**WHAT IS ASKED:**
Please collect every line of the data that contains the string "button" and copy each one out in full.

** Begin EXERCISE INPUTS **

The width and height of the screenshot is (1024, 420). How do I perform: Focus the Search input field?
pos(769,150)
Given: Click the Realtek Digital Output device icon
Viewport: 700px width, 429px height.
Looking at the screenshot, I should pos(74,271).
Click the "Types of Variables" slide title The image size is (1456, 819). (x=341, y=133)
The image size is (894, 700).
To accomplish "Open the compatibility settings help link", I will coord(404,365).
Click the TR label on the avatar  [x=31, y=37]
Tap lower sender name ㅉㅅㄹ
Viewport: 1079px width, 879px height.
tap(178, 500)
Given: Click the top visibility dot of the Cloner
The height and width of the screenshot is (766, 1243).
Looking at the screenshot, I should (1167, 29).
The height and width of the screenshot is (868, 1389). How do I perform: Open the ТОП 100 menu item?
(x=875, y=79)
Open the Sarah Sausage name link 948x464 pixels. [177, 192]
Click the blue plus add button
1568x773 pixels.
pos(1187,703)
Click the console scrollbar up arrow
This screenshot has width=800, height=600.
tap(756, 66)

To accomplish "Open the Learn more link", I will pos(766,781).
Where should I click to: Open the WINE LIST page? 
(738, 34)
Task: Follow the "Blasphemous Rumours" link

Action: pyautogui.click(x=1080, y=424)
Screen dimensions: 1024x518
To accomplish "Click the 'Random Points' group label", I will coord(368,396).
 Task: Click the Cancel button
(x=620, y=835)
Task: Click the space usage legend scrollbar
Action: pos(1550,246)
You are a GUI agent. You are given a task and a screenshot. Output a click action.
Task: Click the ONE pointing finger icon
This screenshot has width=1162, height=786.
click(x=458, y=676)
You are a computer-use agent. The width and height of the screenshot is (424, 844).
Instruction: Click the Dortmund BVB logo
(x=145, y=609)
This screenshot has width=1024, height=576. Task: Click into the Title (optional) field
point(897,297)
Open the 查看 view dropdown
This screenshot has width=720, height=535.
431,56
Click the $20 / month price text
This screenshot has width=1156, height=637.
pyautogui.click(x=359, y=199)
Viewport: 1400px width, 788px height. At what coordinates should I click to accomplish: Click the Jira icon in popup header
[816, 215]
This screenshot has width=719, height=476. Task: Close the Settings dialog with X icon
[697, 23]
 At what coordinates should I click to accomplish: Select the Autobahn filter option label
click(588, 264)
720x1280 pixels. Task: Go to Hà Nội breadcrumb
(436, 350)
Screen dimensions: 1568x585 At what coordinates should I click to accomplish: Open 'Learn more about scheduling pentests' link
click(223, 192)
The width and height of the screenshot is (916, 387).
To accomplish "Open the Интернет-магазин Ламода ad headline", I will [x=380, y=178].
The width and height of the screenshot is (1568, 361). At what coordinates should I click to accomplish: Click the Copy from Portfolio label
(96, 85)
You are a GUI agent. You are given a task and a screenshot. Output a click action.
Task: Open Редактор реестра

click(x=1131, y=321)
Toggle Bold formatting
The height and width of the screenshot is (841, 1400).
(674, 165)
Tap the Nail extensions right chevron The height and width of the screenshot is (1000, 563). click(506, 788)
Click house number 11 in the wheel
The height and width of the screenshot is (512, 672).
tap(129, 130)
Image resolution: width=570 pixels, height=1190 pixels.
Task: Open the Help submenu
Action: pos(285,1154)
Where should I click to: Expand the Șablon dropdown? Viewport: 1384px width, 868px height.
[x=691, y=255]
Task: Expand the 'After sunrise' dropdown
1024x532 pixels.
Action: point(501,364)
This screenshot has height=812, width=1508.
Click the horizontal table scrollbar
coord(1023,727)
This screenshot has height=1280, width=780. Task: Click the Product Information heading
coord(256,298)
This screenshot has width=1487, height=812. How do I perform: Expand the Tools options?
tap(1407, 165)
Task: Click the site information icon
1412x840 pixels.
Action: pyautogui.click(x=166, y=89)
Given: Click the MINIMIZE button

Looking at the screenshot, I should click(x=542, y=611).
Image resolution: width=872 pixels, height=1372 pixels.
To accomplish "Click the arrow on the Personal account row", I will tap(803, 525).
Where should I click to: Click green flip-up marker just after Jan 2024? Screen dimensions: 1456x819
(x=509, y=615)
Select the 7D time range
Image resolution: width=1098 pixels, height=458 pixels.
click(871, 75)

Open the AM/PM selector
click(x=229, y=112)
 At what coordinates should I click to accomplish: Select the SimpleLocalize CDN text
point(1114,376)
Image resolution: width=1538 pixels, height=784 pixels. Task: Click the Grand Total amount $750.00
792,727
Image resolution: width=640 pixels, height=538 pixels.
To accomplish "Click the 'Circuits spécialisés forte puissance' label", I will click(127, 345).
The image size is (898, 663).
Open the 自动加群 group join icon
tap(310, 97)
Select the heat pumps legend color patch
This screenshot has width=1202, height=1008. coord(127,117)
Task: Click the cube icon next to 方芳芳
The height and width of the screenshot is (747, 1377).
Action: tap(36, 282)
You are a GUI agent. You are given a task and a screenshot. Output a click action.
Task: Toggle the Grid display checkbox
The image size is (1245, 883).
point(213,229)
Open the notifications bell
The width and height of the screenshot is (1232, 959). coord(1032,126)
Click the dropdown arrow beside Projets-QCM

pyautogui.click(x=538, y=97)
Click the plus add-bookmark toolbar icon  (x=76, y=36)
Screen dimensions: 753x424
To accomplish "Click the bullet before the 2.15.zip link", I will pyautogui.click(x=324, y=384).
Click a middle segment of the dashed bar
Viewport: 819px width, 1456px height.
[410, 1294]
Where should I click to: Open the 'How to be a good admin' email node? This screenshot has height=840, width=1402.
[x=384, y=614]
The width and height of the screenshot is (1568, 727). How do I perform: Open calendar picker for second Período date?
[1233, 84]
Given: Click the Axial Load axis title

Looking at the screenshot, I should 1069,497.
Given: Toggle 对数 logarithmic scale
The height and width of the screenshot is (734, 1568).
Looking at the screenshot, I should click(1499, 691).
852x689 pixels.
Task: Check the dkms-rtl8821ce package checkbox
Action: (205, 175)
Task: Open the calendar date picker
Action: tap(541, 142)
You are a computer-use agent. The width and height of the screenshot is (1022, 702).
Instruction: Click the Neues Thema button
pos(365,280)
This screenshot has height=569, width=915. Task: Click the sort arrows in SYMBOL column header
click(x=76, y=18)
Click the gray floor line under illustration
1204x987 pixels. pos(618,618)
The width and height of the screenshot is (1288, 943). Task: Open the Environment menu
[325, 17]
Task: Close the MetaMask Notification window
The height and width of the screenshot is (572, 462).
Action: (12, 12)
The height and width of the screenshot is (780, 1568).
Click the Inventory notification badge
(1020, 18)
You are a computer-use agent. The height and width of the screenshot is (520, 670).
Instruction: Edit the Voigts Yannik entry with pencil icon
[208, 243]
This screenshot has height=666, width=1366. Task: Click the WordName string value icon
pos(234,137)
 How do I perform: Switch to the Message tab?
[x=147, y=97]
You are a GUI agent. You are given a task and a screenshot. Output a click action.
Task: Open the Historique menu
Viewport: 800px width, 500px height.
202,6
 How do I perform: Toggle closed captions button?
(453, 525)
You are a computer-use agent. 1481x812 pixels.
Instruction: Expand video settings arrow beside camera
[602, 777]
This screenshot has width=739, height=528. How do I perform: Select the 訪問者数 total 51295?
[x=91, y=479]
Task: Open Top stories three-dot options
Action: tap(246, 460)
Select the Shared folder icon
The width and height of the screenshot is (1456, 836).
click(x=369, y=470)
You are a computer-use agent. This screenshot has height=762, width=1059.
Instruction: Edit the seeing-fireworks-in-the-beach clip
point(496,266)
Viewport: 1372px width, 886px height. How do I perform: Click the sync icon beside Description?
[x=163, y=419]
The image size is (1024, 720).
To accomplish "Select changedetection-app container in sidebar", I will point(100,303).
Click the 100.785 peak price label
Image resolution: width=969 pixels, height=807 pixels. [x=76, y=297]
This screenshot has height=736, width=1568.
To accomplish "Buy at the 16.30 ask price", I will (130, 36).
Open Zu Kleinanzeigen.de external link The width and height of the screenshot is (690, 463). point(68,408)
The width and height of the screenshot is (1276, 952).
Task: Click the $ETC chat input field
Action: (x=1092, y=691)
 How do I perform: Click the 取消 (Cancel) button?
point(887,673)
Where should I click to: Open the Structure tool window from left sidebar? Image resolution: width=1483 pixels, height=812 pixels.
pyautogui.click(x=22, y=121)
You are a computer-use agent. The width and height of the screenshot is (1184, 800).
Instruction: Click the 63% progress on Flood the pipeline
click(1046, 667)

** End EXERCISE INPUTS **

**EXERCISE OUTPUT:**
Click the blue plus add button
 Task: Click the Cancel button
Given: Click the MINIMIZE button
Instruction: Click the Neues Thema button
 How do I perform: Toggle closed captions button?
 How do I perform: Click the 取消 (Cancel) button?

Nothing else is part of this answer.